Purpose: Lactate dehydrogenase 5 (LDH-5) regulates, under hypoxic conditions, the anaerobic transformation of pyruvate to lactate for energy acquisition. Several studies have shown that serum LDH may be an ominous prognostic marker in malignant tumors. The clinical significance of tissue LDH-5, however, remains largely unexplored.
Patients and methods: We investigated the immunohistochemical expression of LDH-5 in a series of 128 stage II/III colorectal adenocarcinomas treated with surgery alone. In addition, markers of tumor hypoxia (hypoxia-inducible factor 1 alpha [HIF1alpha]), angiogenesis (vascular endothelial growth factor [VEGF] and phosporylated kinase domain receptor [pKDR]/flk-1 receptor) and the tumor vascular density (CD31 positive standard vascular density [sVD] and pKDR positive activated vascular density [aVD]) were assessed.

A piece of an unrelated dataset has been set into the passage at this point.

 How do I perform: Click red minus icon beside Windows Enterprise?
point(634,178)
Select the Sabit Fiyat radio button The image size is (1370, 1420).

Results: The expression of LDH-5, together with that of HIF1alpha and pKDR, was both nuclear and cytoplasmic. Assessment, with minimal interobserver variability, was achieved using a previously described scoring system. LDH-5 was significantly associated with HIF1alpha (P = .01), aVD (P = .001) and, particularly, with pKDR expression in cancer cells (P = .0001). Tissue LDH-5 expression was linked with elevated serum LDH levels, but serum levels failed to reflect tissue expression in 71% of LDH-5 positive cases. In univariate analysis tissue LDH-5 was associated with poor survival (P = .0003, HR 15.1), whereas in multivariate analysis this isoenzyme was the strongest independent prognostic factor (P = .0009). VEGF, pKDR, aVD, sVD and vascular invasion were all significantly related to unfavorable prognosis.
Conclusion: The immunohistochemical assessment of tissue LDH-5 and pKDR provides important prognostic information in operable colorectal cancer. The strong association between LDH-5 and pKDR expression would justify their use as surrogate markers to screen patients for tyrosine kinase inhibitor therapy.